Turkey’s most important political trial in more than a decade starts near Istanbul today, amid hopes the country may finally be able to crush shadowy criminal groups that, for decades, have hobbled its democratic development.

The 86 defendants, prominent secularists and right-wingers united only by their authoritarian ultra-nationalism, stand accused of attempting to remove the government of Prime Minister Tayyip Erdogan by force. The indictment against them, a 2,455-page door-stopper, reads like a Dan Brown novel.

Beginning with the discovery of 27 hand-grenades in the Istanbul home of a retired military officer last June, the prosecutors accumulated evidence linking the gang to assassinations stretching back more than 15 years.

The gang’s aim, they assert, was to use high-profile murders to stir up social tensions, easing the way for military intervention against a ruling party which has its roots in political Islam.

The accused – among them senior retired military officers, mafiosi and prominent academics and journalists – are alleged to have commissioned the murder of a High Court judge in April 2006. Originally blamed on Islamists, the killing triggered a secularist backlash against the government that culminated in a veiled coup threat last year and a court attempt to close the ruling AK Party this February.

The government narrowly escaped closure in July, but divisions over Islam remain deep. Debates about the gang the Turkish media has called Ergenekon reflect the polarisations.

For much of the pro-government media, Ergenekon is behind every act of terrorism in the past half-century. Many secularists dismiss the trial as a government-backed plot to neutralise its enemies. Who has heard of a coup attempt started with 27 grenades, they ask contemptuously.
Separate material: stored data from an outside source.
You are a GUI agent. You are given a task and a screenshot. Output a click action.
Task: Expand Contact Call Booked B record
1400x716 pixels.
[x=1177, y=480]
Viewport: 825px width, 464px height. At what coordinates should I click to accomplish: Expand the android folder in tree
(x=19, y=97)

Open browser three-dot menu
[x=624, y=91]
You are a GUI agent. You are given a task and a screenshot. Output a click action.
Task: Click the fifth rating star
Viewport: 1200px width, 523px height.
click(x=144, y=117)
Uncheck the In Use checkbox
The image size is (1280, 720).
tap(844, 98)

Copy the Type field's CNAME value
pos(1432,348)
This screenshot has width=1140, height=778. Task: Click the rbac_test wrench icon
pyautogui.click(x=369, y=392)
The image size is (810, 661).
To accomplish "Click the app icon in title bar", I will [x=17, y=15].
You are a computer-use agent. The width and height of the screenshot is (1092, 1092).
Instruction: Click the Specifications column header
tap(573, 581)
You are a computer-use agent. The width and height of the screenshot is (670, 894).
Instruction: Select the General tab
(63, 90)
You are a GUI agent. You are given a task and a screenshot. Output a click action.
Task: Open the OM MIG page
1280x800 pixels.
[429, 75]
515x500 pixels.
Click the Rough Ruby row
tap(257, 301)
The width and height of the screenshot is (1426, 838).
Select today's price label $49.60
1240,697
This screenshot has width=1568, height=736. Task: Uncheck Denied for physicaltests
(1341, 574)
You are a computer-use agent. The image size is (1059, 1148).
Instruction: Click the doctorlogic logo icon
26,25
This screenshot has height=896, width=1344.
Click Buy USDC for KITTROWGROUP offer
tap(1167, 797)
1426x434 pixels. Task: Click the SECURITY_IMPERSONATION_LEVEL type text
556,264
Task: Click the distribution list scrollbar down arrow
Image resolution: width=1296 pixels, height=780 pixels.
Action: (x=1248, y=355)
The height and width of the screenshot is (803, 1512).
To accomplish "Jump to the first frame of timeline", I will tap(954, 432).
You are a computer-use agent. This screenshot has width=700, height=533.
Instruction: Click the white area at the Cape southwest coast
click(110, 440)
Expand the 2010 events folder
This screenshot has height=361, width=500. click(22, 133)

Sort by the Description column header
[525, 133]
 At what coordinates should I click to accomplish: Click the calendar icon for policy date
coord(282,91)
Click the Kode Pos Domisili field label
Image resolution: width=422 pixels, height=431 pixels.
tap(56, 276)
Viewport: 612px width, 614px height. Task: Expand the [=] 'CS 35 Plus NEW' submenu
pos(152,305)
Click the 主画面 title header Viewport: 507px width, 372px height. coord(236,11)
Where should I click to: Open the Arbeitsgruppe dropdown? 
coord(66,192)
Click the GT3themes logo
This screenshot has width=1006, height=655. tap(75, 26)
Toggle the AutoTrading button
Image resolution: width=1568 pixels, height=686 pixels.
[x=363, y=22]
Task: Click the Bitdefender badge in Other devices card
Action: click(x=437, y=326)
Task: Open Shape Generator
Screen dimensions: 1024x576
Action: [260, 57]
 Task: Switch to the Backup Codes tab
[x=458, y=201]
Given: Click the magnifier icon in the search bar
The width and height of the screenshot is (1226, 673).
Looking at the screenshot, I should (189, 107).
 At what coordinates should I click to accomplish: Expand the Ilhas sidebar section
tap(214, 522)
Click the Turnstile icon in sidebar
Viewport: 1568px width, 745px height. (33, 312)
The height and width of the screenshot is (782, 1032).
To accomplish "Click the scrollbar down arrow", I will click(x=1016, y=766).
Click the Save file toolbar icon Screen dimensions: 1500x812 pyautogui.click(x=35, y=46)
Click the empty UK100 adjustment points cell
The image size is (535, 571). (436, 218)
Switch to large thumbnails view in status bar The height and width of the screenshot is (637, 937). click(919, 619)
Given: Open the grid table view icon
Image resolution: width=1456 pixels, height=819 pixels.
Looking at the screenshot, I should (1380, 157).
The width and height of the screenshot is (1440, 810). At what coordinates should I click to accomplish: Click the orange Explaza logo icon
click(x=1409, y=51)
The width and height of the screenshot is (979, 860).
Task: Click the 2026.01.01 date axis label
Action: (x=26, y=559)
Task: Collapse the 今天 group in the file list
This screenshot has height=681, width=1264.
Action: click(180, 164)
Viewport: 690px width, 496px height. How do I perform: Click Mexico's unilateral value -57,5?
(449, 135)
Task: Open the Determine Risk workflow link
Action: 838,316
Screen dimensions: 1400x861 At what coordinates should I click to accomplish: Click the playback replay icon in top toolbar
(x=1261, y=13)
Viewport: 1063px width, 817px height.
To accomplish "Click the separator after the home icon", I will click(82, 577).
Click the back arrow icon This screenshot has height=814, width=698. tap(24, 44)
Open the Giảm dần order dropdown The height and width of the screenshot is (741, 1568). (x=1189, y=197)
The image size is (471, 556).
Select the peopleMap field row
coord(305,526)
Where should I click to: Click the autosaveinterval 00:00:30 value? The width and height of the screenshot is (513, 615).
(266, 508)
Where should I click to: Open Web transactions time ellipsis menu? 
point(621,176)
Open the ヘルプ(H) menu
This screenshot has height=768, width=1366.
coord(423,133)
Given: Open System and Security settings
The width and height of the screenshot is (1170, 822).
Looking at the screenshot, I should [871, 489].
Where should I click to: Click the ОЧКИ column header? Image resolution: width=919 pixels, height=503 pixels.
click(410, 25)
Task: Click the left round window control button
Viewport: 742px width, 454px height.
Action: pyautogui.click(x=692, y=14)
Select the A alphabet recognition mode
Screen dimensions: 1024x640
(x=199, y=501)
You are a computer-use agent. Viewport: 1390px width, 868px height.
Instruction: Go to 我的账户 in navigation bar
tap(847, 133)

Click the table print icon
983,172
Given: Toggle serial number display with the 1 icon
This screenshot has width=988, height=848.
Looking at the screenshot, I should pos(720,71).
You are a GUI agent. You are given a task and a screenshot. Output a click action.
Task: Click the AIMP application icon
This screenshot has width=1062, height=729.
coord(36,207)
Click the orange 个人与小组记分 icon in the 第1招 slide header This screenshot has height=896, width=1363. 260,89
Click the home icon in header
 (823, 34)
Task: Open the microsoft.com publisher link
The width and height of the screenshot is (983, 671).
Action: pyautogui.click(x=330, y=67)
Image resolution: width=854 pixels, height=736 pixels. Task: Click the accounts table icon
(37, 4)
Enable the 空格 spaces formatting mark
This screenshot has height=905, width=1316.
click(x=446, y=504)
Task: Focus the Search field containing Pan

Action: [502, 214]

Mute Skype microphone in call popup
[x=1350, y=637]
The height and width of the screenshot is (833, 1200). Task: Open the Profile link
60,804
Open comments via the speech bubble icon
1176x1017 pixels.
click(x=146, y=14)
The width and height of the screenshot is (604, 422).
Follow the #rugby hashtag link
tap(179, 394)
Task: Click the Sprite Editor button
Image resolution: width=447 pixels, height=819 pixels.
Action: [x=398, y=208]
Belma Akcura, an investigative journalist who has been following the Ergenekon investigations closely, is no fan of the Justice and Development (AKP) government. But she is critical of the secularist view. “Think of it like this”, she says. “The affair of the 27 grenades is like a kid caught stealing sweets from a shop. Questioned by the police, he turns out to be part of a group stealing sweets from every single shop in the whole of Turkey.”

In the past, it was the left-leaning secularists who were the ones who worked hardest to shed light on what Turks called the “Deep State”, paramilitary groups with links to the military, police and politicians – and possibly the CIA – that are believed to have been active in Turkey since the 1950s.